Ruby Underboob and Brosie the Riveter, together at last
Yeah. That happened.
This wonderful experience has taught me two things that I hope to carry with me for the rest of my career in STEM (science, technology, engineering and math) and in gaming. It taught me this:
Lots of men (like Sam) are already sympathetic to the stupid, constant crap women put up with in gaming/STEM, and they are ready and willing to call that crap onto the carpet.
And, most importantly, many of the guys who are behind that stupid, constant crap are totally decent, open-minded human beings who just don’t realize they’re doing it. You know how sometimes you don’t realize how much you and your girlfriend are talking about shoes or menstruation until some dude walks into the room? Well sometimes guys don’t realize how much they’re talking about titties.
We just haven’t been around enough for them to notice.
There is only one solution to that, ladies. Bust out your baby-Gap tee and your protective welding goggles, and let’s turn this damn industry into the environment we want it to be. It’s hard work, and yes, there are a couple genuine assholes along the way. But if Ruby Underboob can brave the occasional droplet of molten metal, so can we.
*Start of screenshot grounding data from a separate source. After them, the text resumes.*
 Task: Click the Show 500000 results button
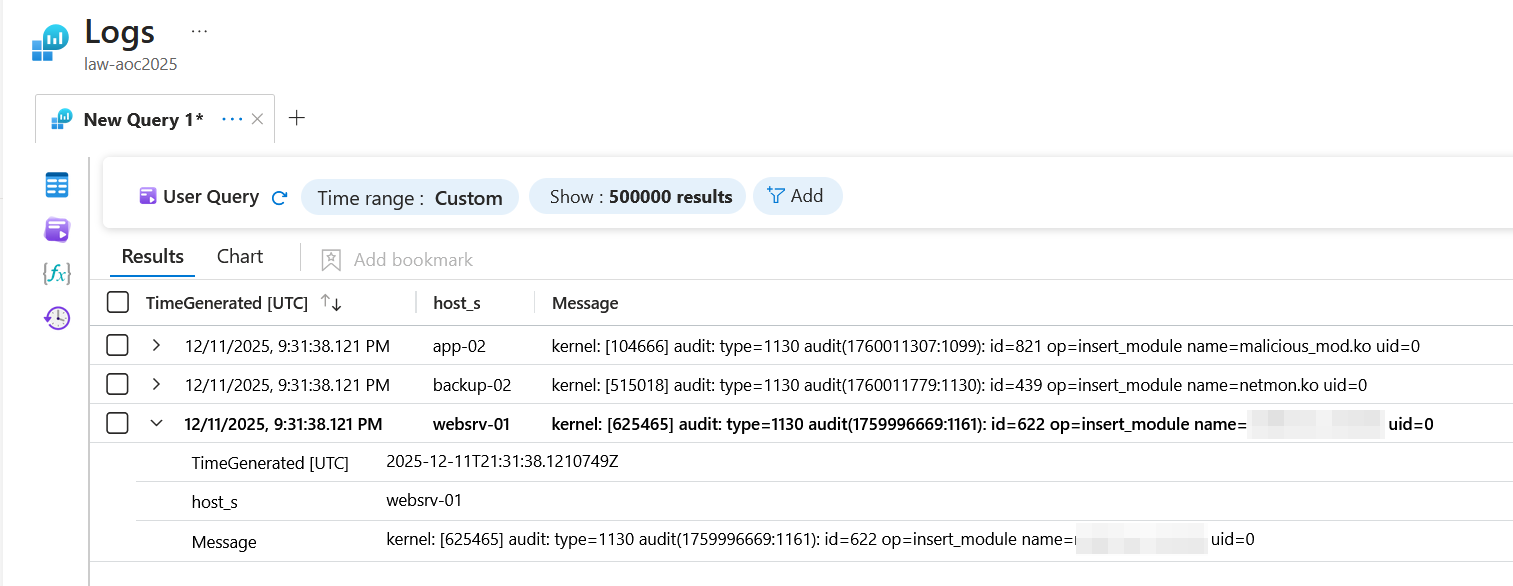(637, 196)
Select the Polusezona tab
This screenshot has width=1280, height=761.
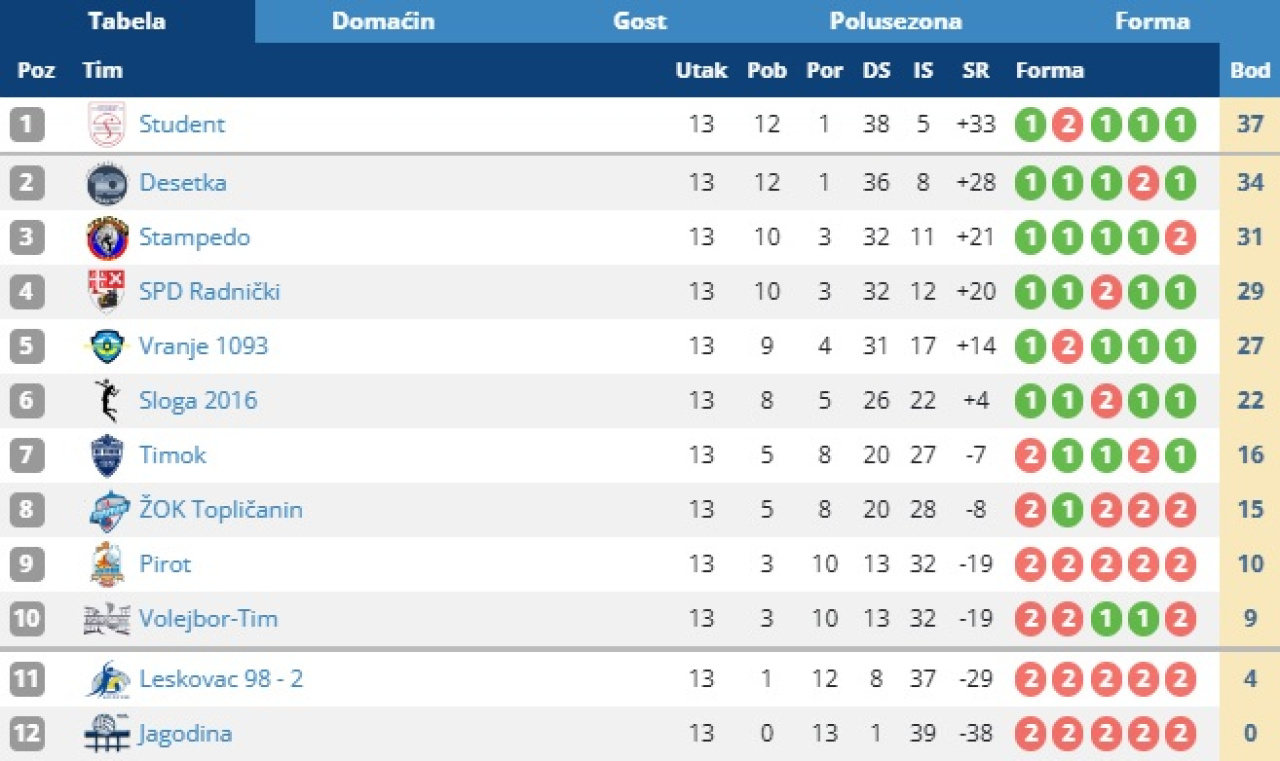pos(896,21)
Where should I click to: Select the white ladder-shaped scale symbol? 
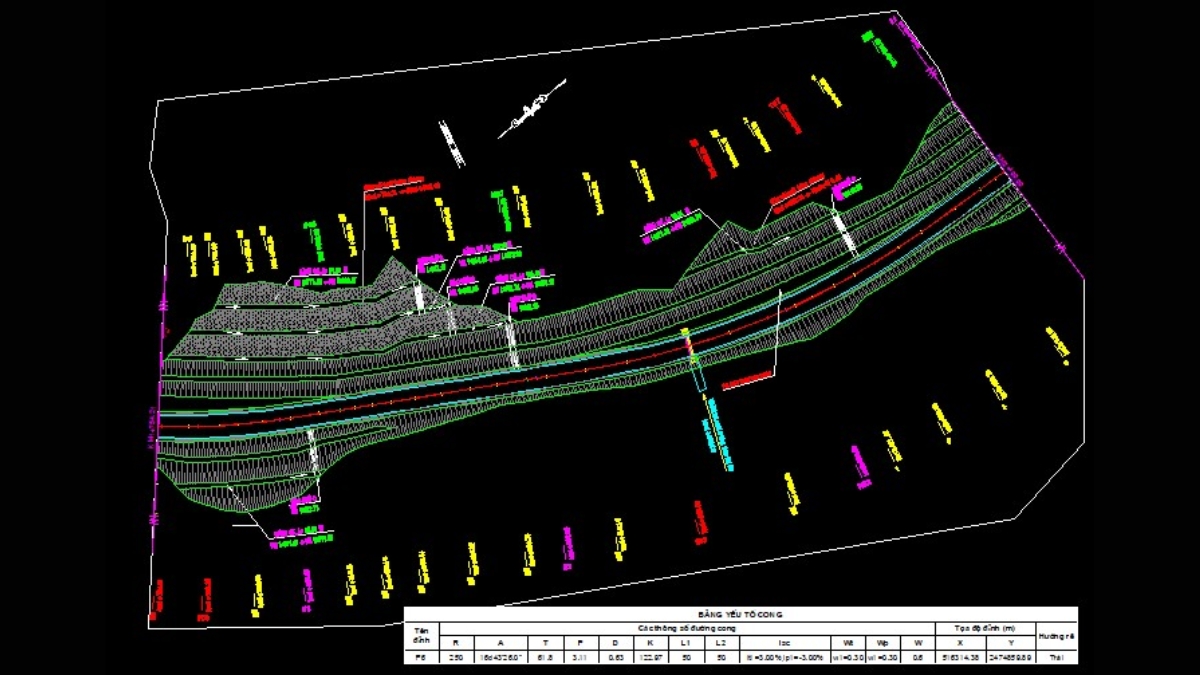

Speaking from experience, it’s worth it.
About our CEO, Mark Long:
Mark has a long and storied history with, among other things, research, games and comic art. He’s a partner in the RoqlaRue gallery in Seattle, representing “chick art.” Mark considers himself a feminist activist. He is proud to have created a graphic novel trilogy with Nick Sagan (Carl’s son) that features a female hero so strong, Hillary Swank is attached to star as her.
Mark and I are now in an open dialogue about gender in comics and gaming.